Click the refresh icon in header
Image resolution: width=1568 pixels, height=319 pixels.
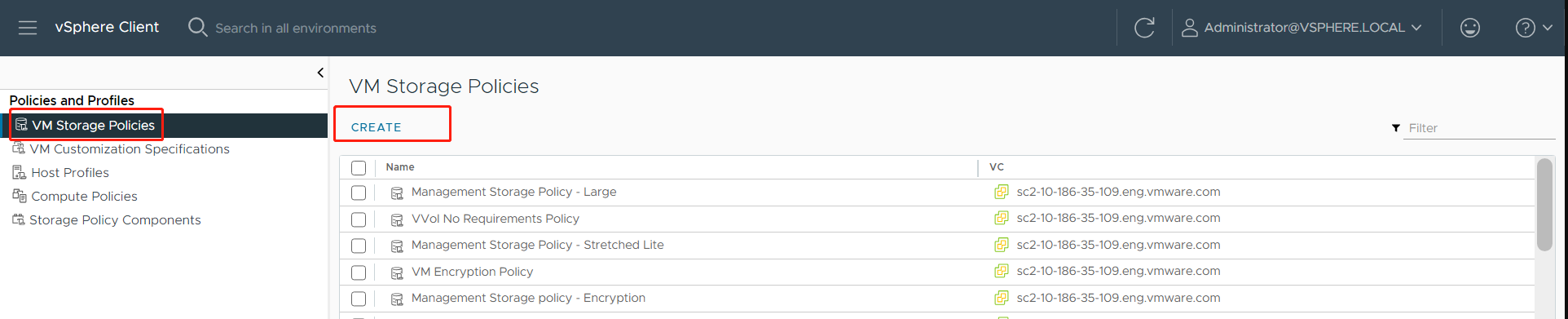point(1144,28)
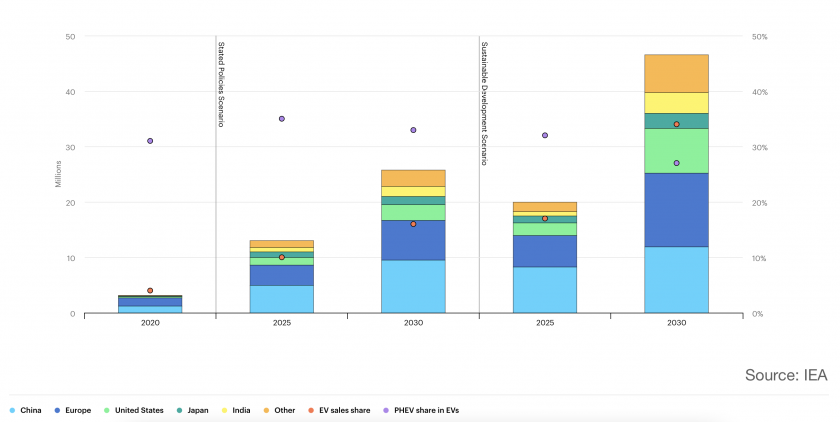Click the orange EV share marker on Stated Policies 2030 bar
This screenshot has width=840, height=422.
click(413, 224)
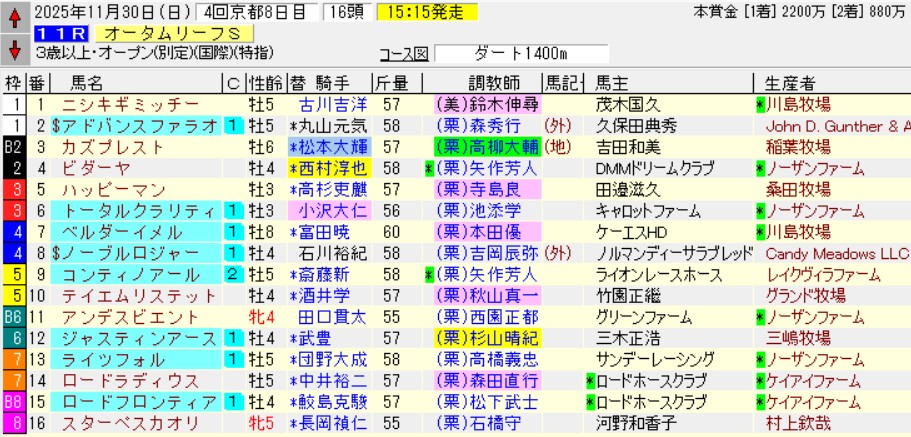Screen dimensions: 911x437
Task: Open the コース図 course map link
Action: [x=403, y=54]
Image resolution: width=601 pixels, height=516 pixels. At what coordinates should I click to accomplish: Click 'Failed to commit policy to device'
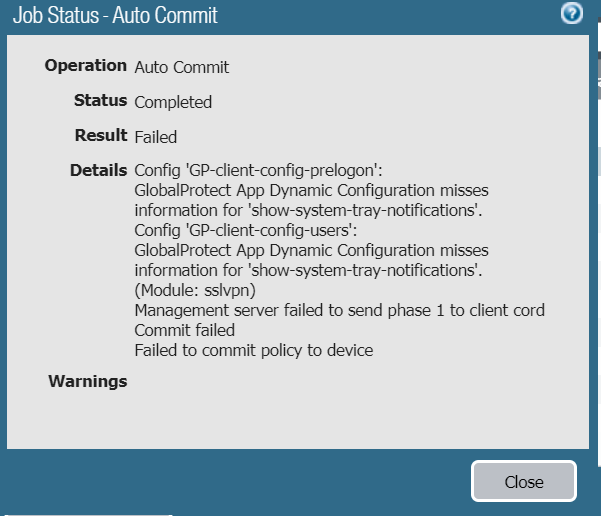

┄┄┄┄┄┄┄┄┄┄

▶ WHAT IS BEING ASKED:
All lines from the one holding "Image resolution: width=1568" through the last line of the records need to be copied exactly, both ends included, and the pictures left behind.

▶ SOLUTION:
Image resolution: width=1568 pixels, height=319 pixels.
point(1144,28)
Click the orange EV share marker on Stated Policies 2030 bar
This screenshot has width=840, height=422.
click(413, 224)
Screen dimensions: 911x437
Task: Open the コース図 course map link
Action: [x=403, y=54]
Image resolution: width=601 pixels, height=516 pixels. At what coordinates should I click to accomplish: Click 'Failed to commit policy to device'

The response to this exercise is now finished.